AIM OF THE EXERCISE:
Everything from the line containing "Malati cronici (326, 1880)" to the end of the listing is to be set down exactly, both ends included, and nothing before it.

DATA EXTRACTS:
§
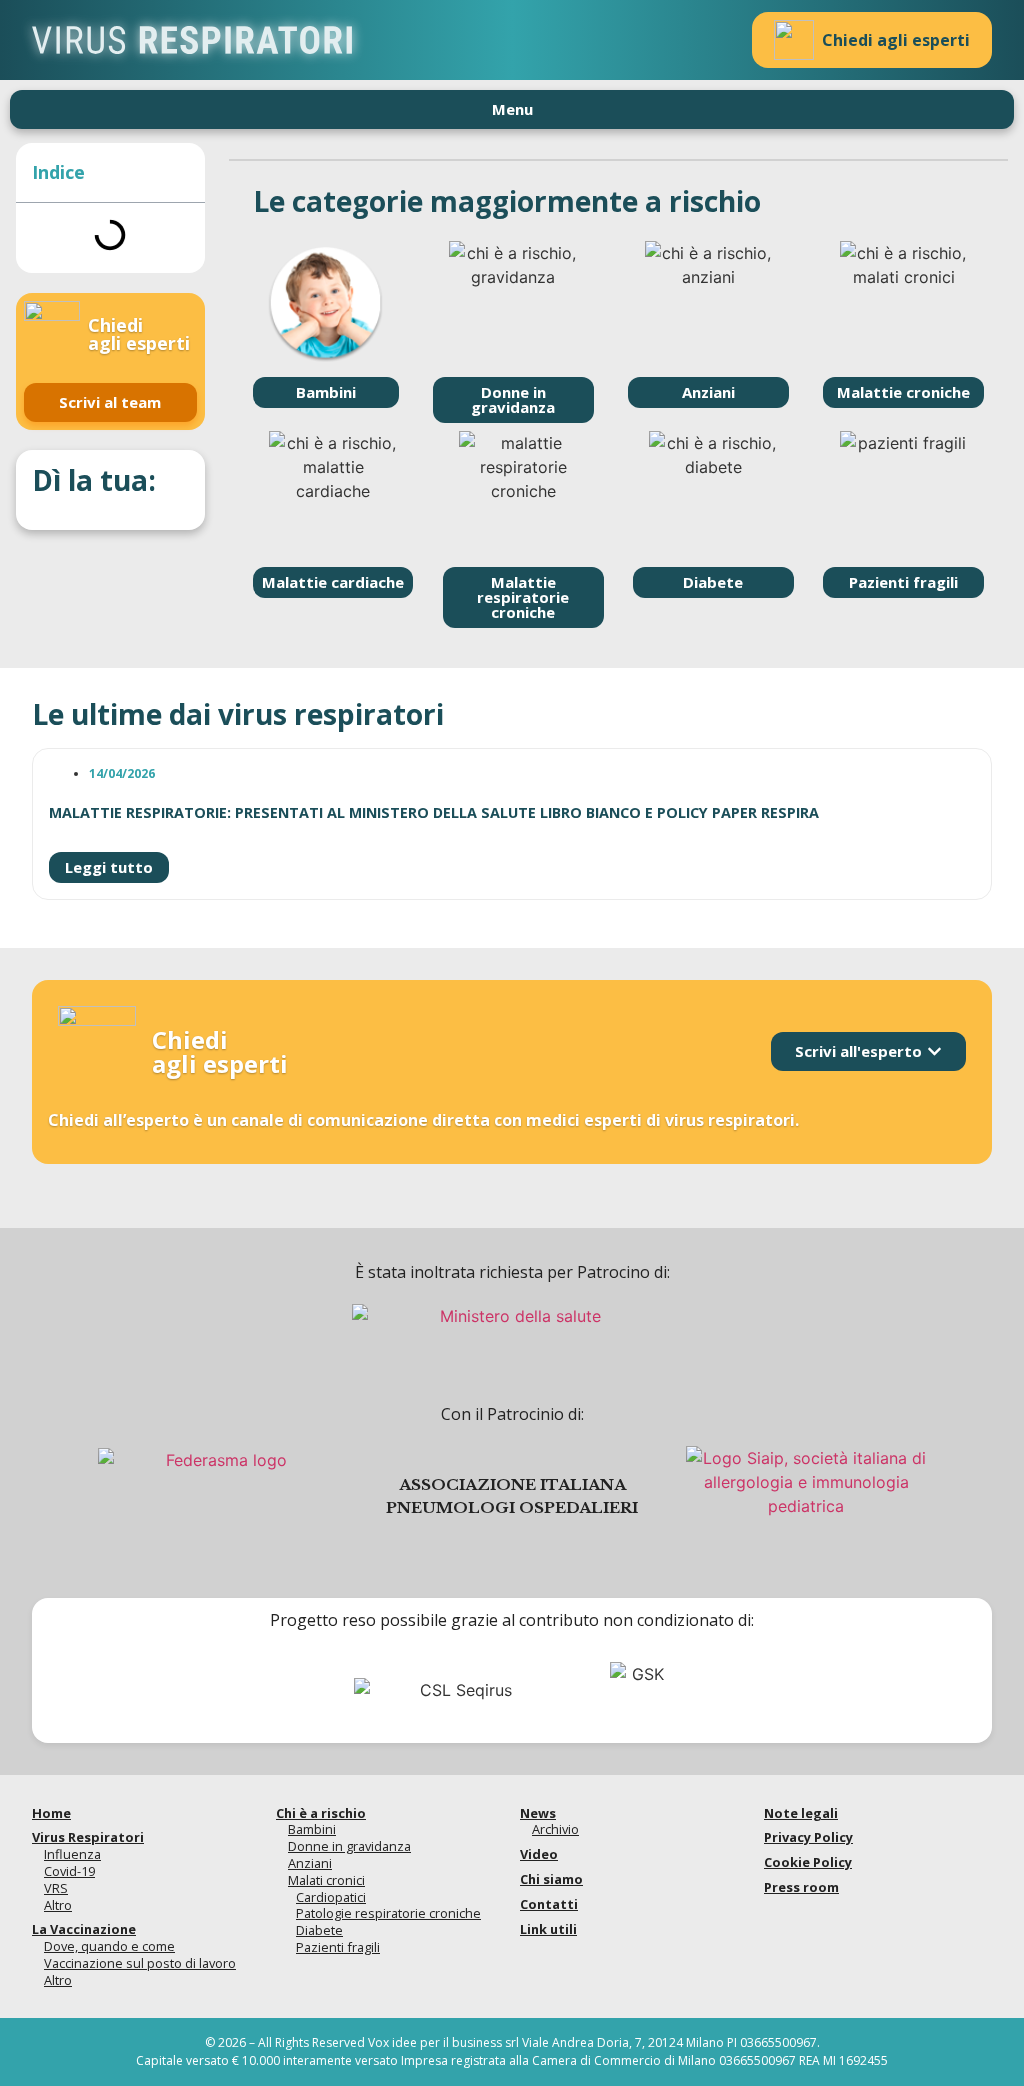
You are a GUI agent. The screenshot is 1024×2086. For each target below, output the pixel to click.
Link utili (548, 1929)
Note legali (801, 1813)
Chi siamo (551, 1879)
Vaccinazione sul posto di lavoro (140, 1963)
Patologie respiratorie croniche (388, 1913)
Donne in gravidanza (349, 1846)
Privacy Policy (808, 1837)
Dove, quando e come (109, 1946)
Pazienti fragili (338, 1947)
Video (539, 1854)
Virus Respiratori (88, 1837)
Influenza (72, 1854)
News (538, 1813)
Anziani (310, 1863)
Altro (58, 1905)
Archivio (555, 1829)
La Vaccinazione (84, 1929)
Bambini (312, 1829)
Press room (801, 1887)
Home (51, 1813)
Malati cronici (326, 1880)
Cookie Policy (808, 1862)
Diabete (319, 1930)
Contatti (549, 1904)
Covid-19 (69, 1871)
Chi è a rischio (321, 1813)
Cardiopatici (331, 1897)
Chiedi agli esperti (896, 40)
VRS (56, 1888)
§
SOLVED EXERCISE:
Malati cronici (326, 1880)
Cookie Policy (808, 1862)
Diabete (319, 1930)
Contatti (549, 1904)
Covid-19 (69, 1871)
Chi è a rischio (321, 1813)
Cardiopatici (331, 1897)
Chiedi agli esperti (896, 40)
VRS (56, 1888)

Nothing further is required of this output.